I heard a story today about a chaplain who worked in a veteran’s hospital in the 1950’s. There was an African-American soldier in the hospital who had lost a leg in the Korean War. The physical therapists had worked with him trying to get him used to wear a prosthetic leg. Both the soldier and medical personnel tried everything they could think of but nothing worked and the soldier was ready to give up and live life with one leg and crutches for the rest of his life.
The chaplain was made aware of the situation and stopped by soldier’s bed one night to see if he could be of any help. “I can still feel my leg, my real leg!” the soldier cried. “It’s a phantom pain.” replied the chaplain, “It will go away in time.” “That leg!” retorted the soldier gesturing toward the prosthetic one, “will never be ‘my’ leg.” After visiting with the young man the chaplain prayed with him and asked if he could take the prosthetic one with him. The soldier responded with a shrug.
The next day the chaplain returned with the same leg except it was painted a shade of brown to more closely match the soldier’s own skin tone. “What did you do?” asked the perplexed soldier. The chaplain, hoping he hadn’t offended the young man said he took it home with him and thought painting it might make it seem more palatable. “That’s all you did?” asked the soldier admiring the leg. “That’s it.” smiled the chaplain. The chaplain helped the young man to the side of the bed, attached the leg, helped him take his first few steps and from that day forward the soldier made remarkable progress.
Empathy is the ability to understand and share the feelings of another. The chaplain helped the soldier not by insisting he use resources given to him by the hospital but by listening and understanding what the soldier was going through and then adapting his help to the soldier’s personal, unique need.

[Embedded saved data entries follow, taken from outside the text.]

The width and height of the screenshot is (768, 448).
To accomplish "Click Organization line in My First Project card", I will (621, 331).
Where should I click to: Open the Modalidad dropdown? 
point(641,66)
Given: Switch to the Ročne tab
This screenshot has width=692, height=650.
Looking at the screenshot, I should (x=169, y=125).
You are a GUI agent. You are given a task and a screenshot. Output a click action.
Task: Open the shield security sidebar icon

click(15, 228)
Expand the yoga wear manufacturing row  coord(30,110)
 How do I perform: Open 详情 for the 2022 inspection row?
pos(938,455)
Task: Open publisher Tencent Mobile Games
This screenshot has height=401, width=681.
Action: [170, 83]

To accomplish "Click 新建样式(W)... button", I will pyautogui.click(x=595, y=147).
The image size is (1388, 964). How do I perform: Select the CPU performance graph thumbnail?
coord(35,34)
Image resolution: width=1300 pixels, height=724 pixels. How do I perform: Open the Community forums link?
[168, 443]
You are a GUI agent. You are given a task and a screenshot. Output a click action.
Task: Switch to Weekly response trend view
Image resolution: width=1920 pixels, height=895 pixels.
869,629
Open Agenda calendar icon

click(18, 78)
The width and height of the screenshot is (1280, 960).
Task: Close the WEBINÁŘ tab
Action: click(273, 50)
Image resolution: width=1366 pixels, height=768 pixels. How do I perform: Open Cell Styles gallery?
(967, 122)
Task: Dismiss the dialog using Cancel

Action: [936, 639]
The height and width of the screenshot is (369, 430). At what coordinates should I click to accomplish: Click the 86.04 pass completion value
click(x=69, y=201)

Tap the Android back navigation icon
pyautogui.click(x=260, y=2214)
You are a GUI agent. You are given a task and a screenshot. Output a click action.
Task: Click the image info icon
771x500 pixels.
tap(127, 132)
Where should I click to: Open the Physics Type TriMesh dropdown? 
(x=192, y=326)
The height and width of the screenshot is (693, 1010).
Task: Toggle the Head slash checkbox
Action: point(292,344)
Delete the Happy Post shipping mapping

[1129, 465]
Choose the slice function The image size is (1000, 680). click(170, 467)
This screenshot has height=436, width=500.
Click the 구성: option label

Too often we see people who need assistance and we automatically assume there are places and resources that are available. We surmise that if someone wants help enough they’ll figure out how to get it. The truth is everyone’s story is unique and unless we listen, understand and are willing to personally get involved many will go on suffering and being blamed for doing so.
Last night, at the incarcerated father class hosted in the county jail, was a long night. Partnering with the correctional facility and teaching there comes with the understanding you are working on their schedule. Class began almost an hour late due to corrections’ staff trying to get almost 400 residents in their suitable places.
Waiting, I filled the dry erase board with notes for the evening’s session. Finishing up I tried to wait patiently even buzzing the tower for an update on the students. I sat down, stood up, walked around, checked the notes on the board and kept checking my watch. A door clicked open and in walked a resident. We had never met and struck up a conversation. He was a talker! but in a good way. He told me about his sentence, his work release assignment and why he was incarcerated. We talked about his plans for when he is released. What obstacles he might face once paroled and resources that might help.
“I should be honest and tell you I’ve tried meth a few times. Friends offered it to me and I didn’t want to say no to them. Sometimes I just need someone to talk to and hang around.” I smiled, walked over to my supplies, picked up a business card and handed it to him. “If you ever need someone to talk to who can help keep you walking in the right direction just call this number and remember, make good choices.” I said, looking him in the eye. The speaker in the room buzzed, his name was called and a corrections officer opened the door to take him out. I stood up, shook his hand and was thankful that occasionally these classes don’t start on time.